» **What you need to do**
Count only the lines of the records that hold "computer", then give the number without any other words.

Records contained in a dataset

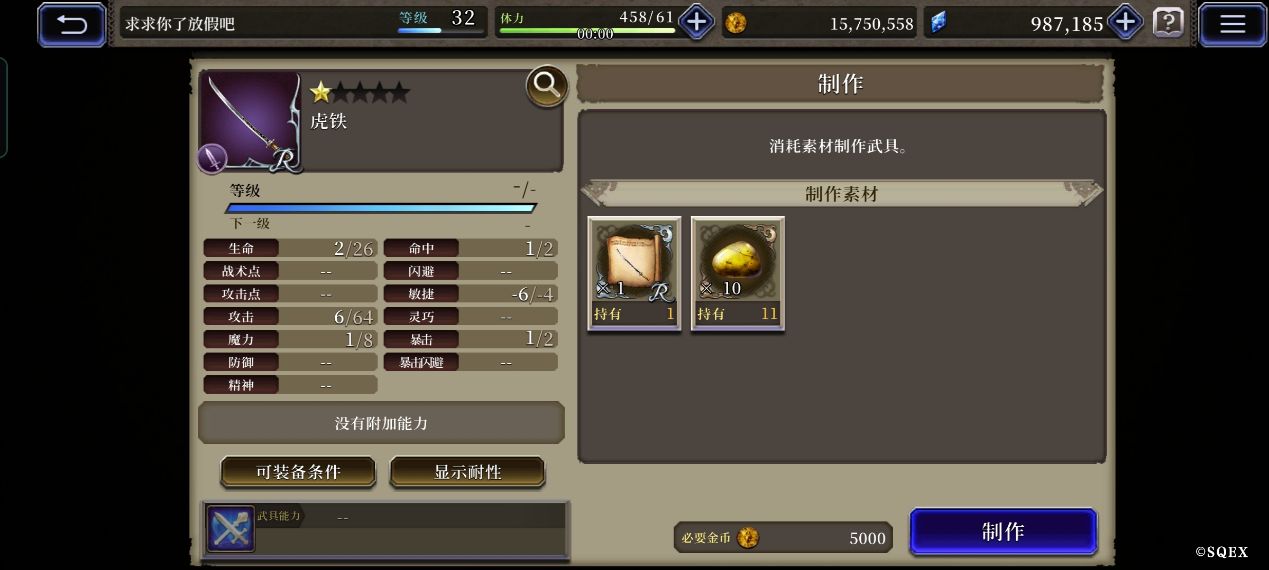Image resolution: width=1269 pixels, height=570 pixels.
Task: Tap the 虎铁 katana weapon image
Action: pyautogui.click(x=251, y=122)
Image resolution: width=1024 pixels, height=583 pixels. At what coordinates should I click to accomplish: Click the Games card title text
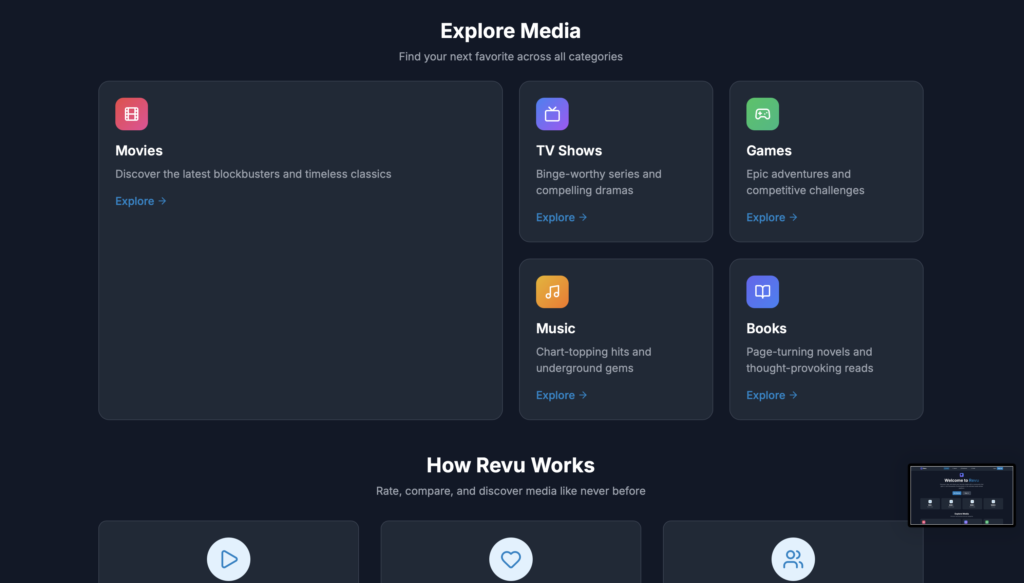pos(769,151)
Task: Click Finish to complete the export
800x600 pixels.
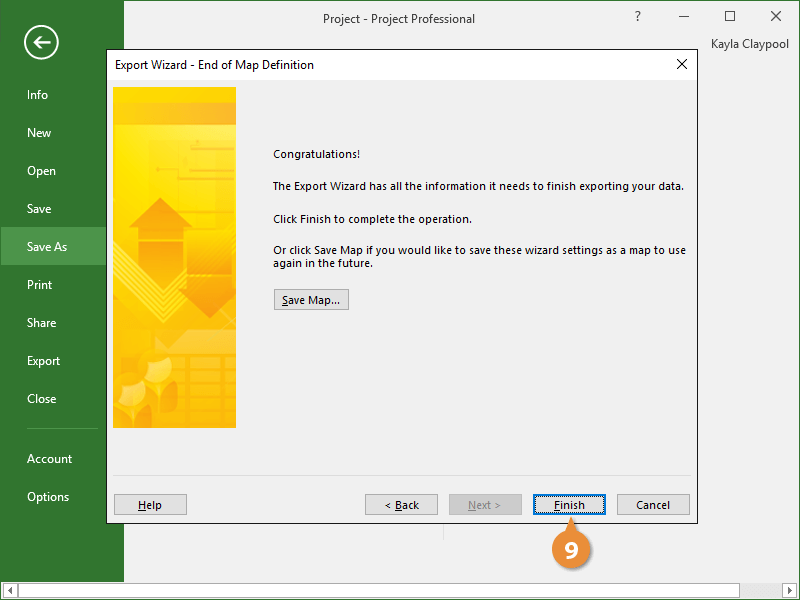Action: click(x=569, y=505)
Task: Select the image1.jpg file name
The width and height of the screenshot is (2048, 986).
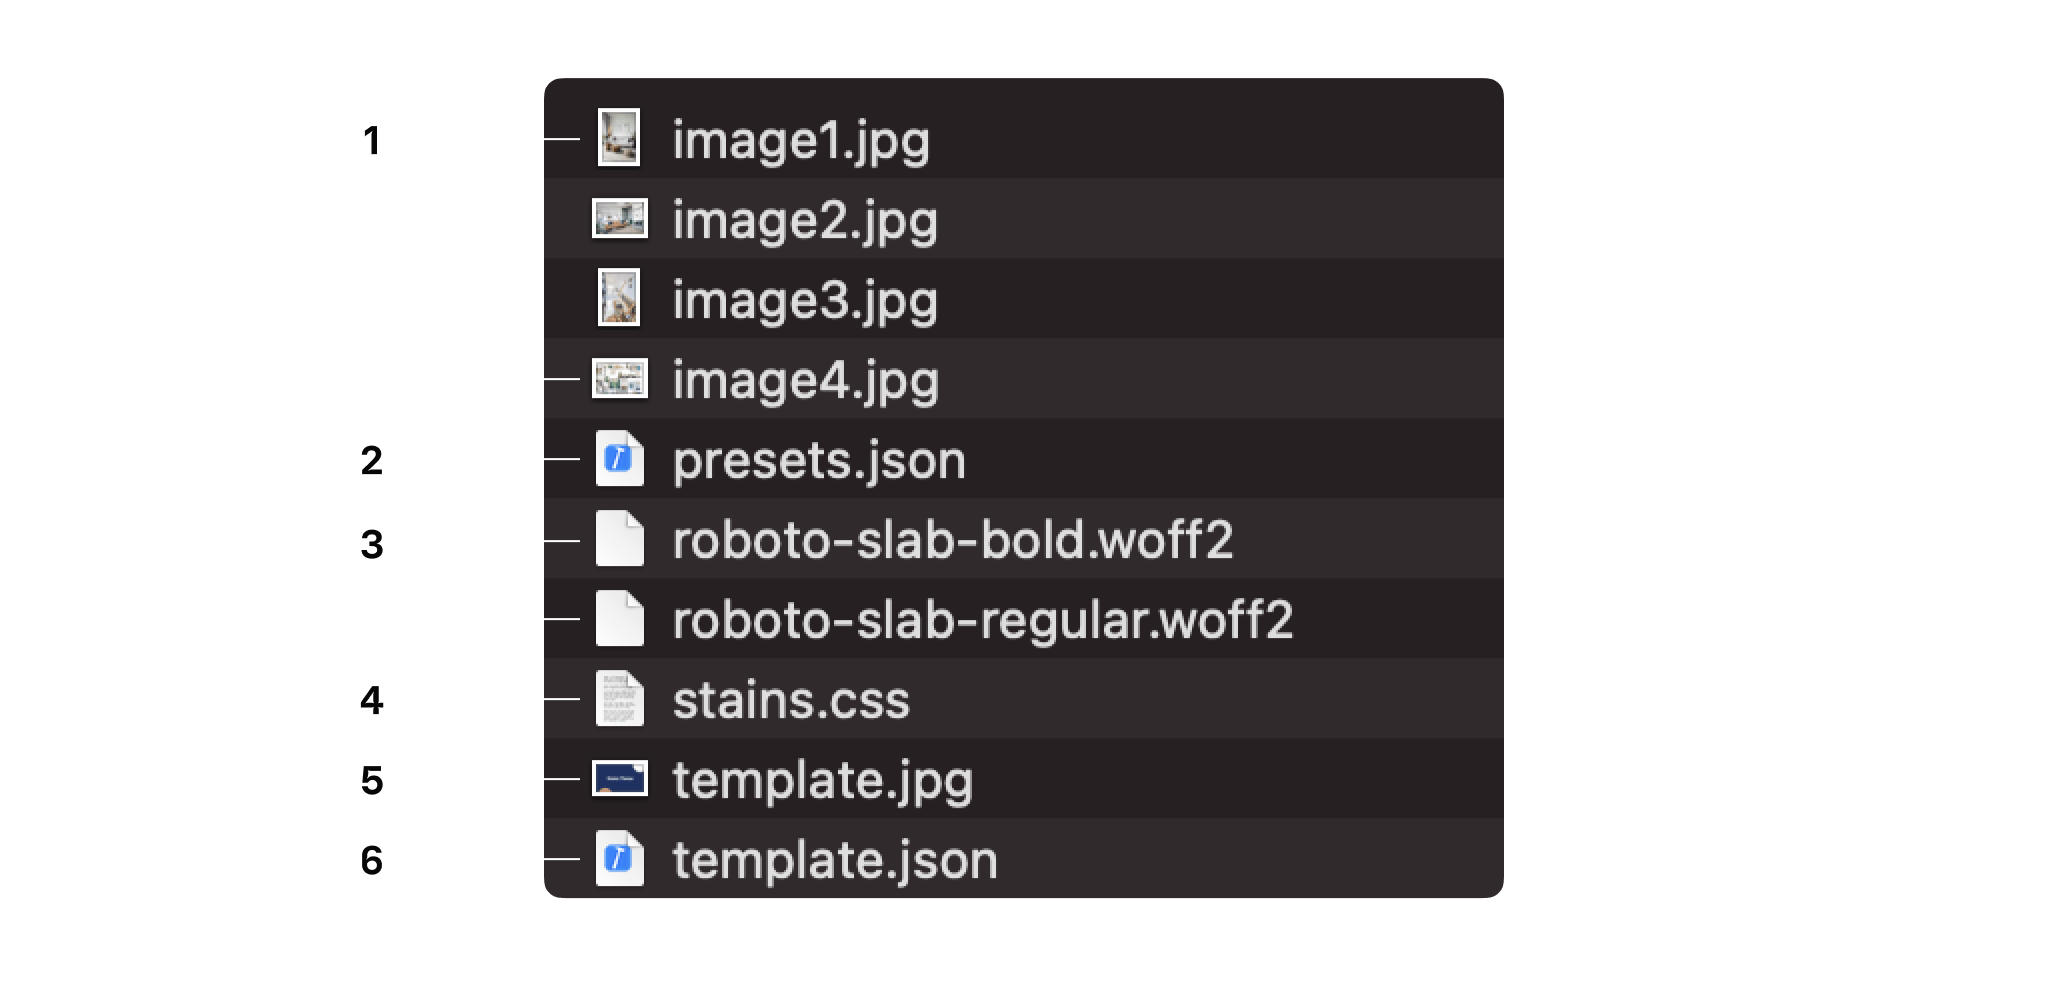Action: click(x=801, y=141)
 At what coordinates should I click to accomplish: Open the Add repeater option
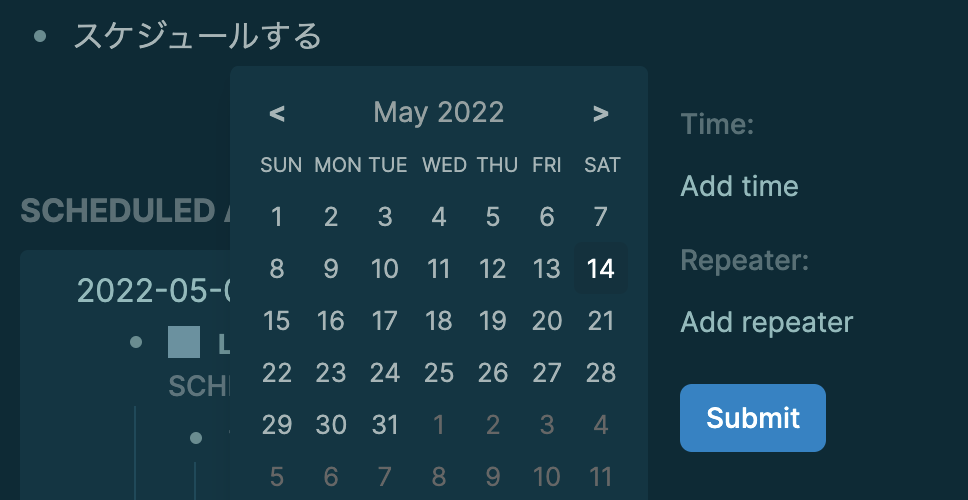point(766,323)
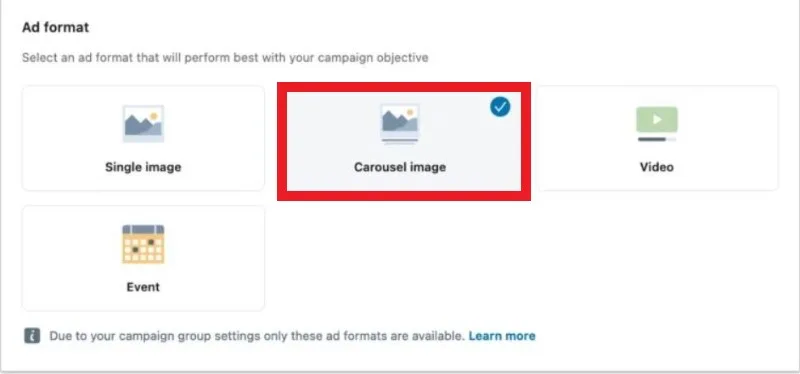
Task: Select the Event ad format label
Action: [143, 287]
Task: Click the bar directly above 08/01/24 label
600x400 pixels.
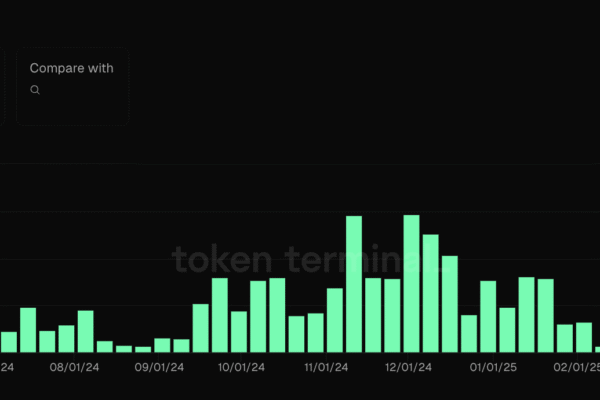Action: tap(86, 331)
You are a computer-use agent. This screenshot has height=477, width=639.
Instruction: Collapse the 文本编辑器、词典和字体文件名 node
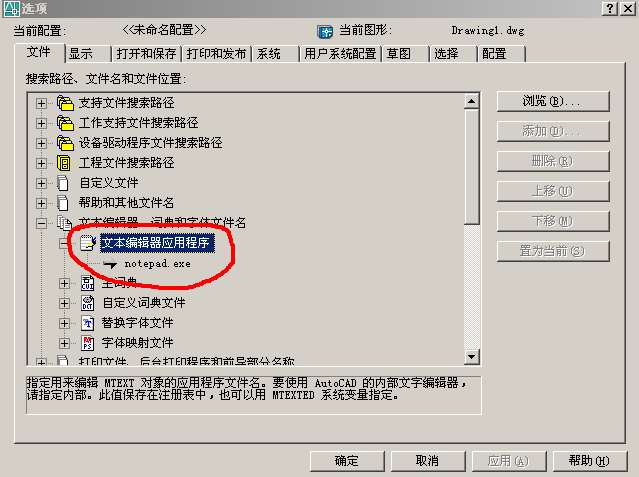(41, 223)
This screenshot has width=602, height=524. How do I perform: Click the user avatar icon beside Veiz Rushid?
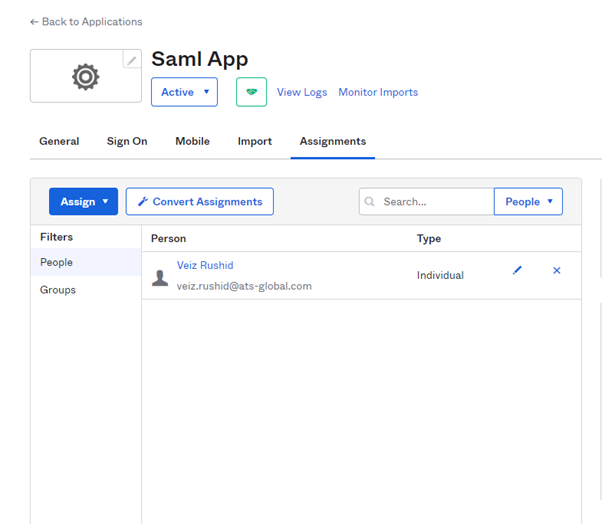(x=160, y=277)
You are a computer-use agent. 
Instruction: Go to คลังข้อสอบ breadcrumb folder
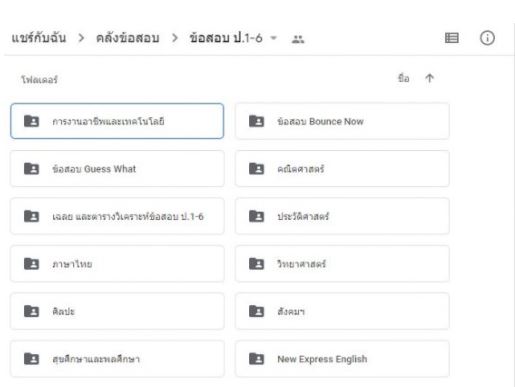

» **Solution to this task**
2